Are there any general guidelines on what leads to longer cold starts and would these differ at all for Cloudflare vs best practices for a Node.js Functions-as-a-Service platform? Is the size of non-gzipped JS a good rough guideline? If we are bundling large strings (e.g. a few static pages), should we expect that to contribute similarly too, or is more the CPU from executing more code that slows things down?

Also curious if there are any better ways to track performance other than trial and error. I’ve just been removing code, deploying, and trying requests once every few seconds hoping to get a cold start, then measuring TTFB after connection setup. I’ve also tried adding a counter in my code as a global to indicate if the context was reused. Since Date.now() is a no go, trial and error seems to be my best bet so far.

Hi @jon22,

I would expect the dominant factors to be complexity of the script (i.e., how long it takes to compile) and complexity of the script’s top-level execution. For example:

  • A trivial passthrough script that contains a 1MB string shouldn’t have much of a cold start time at all.
  • A tiny script which factors a bunch of integers on startup could have long cold start times due to its long top-level execution.
  • A script that does nothing at the global scope, but includes 100 webpacked dependencies and a wasm blob could have long cold start times due to compilation time.
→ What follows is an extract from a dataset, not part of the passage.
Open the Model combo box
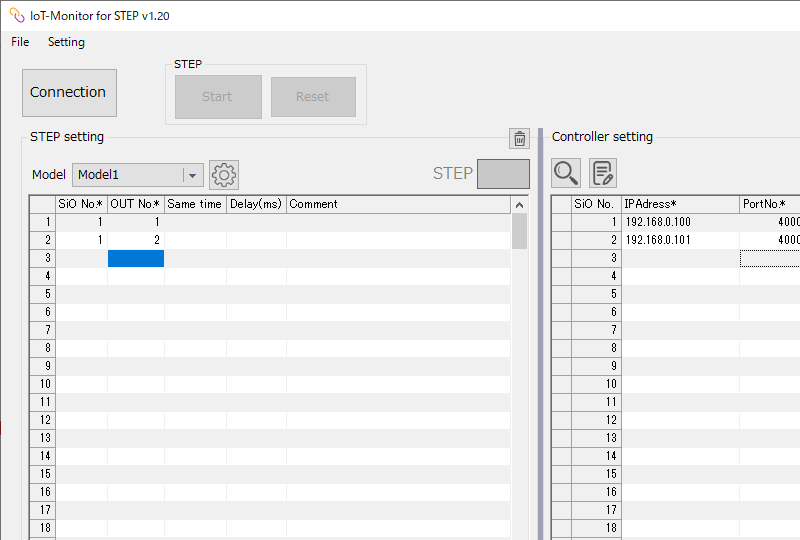 [x=138, y=175]

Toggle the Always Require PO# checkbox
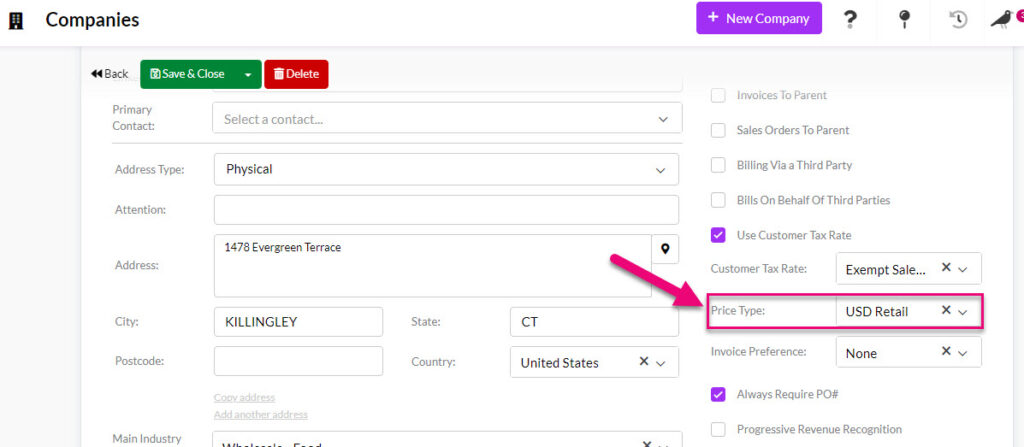pyautogui.click(x=718, y=394)
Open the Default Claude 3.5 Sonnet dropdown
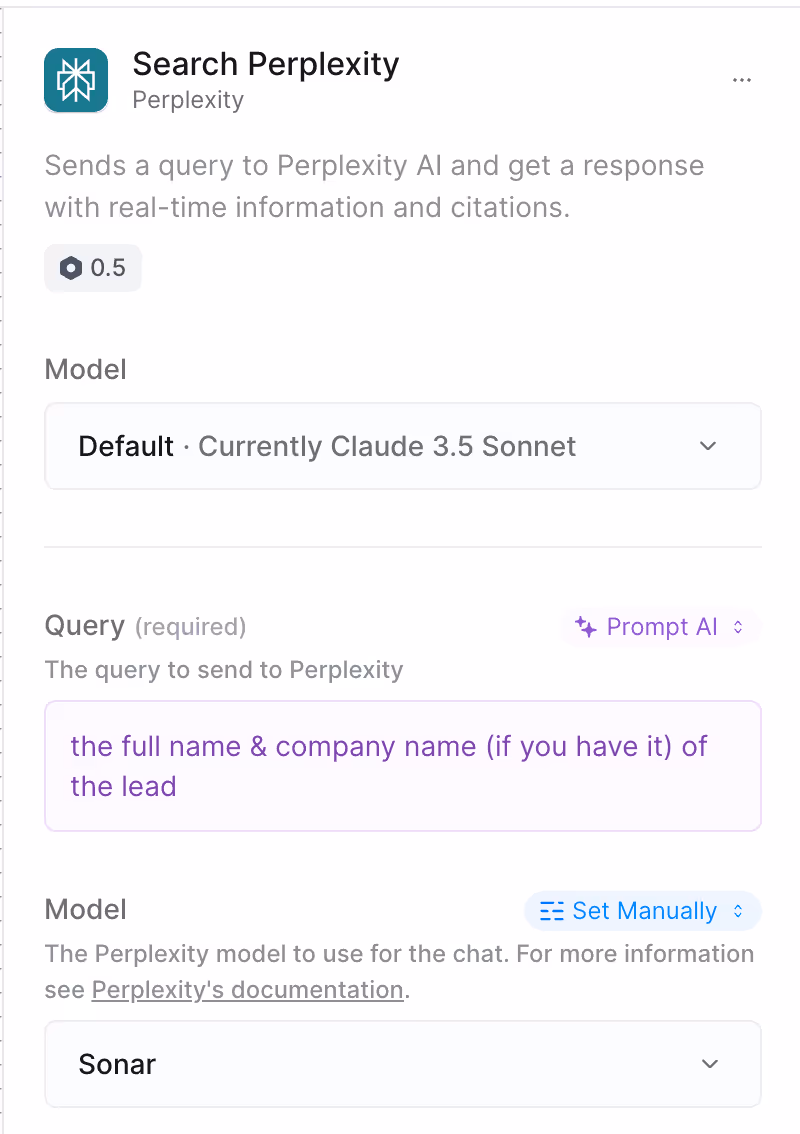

Technically the absolute size of the script impacts the time to fetch and decompress the script, but I wouldn’t expect this to be significant compared to the other factors.
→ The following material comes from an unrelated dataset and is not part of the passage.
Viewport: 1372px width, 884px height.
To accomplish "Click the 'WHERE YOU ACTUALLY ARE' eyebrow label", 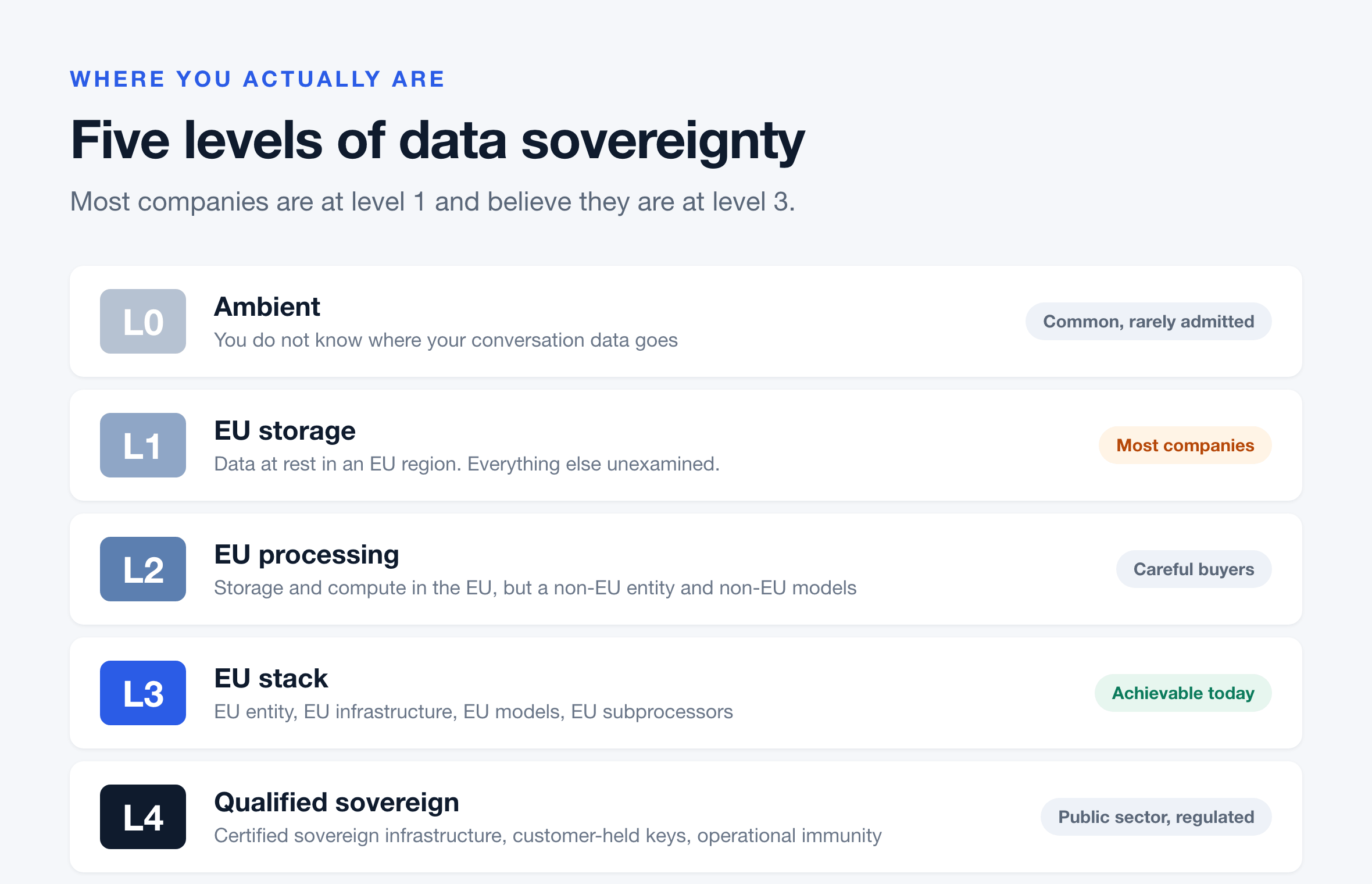I will click(x=258, y=79).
I’d expect the above to be generally applicable to JavaScript that targets Node.js-based platforms, with the caveat that I don’t have much experience with Node.js FaaS services. Note that one could potentially use Node.js locally to guide optimization, but it’s a little tricky. Getting web platform-based JavaScript code (e.g., a Cloudflare Worker script) to run in Node.js usually involves shims/polyfills, which will impact compilation time in Node.js. Conversely, JavaScript code written for Node.js typically requires shims/polyfills to run on the web platform, which will impact compilation time in Cloudflare Workers.

Not at present, though I think there’s a clear need. If I were to measure cold starts externally right now, I’d probably do it in a manual, but scriptable way: deploy a new unique worker, wait 30 seconds, send one request to it and measure the latency (perhaps verifying via your counter idea that it was a cold start), deploy a new unique worker, wait 30 seconds, and so forth until I had a decent sample size. Hopefully I’ll have a better answer in the future. :slight_smile:


Thanks for the pointers. It’s good to know that big strings shouldn’t matter too much as we conditionally embed some stuff into pages at the edge. I can’t wait to see what the future holds! Cloudflare Workers has already been such an amazing improvement. I never thought my first major TypeScript project would be for our CDN :slight_smile:.
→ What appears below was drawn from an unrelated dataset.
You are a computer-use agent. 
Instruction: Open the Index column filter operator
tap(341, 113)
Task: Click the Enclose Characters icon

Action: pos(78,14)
Any chance the fixed behavior could be gated behind the new “module-style” workers?

Hi @loren.brichter, that’s a good idea, and we thought about doing so, but our module syntax work had to take priority over fixing the URL class, so module syntax workers still see the current URL class implementation. I expect we’ll need to introduce a feature flag system in order to make such breaking changes.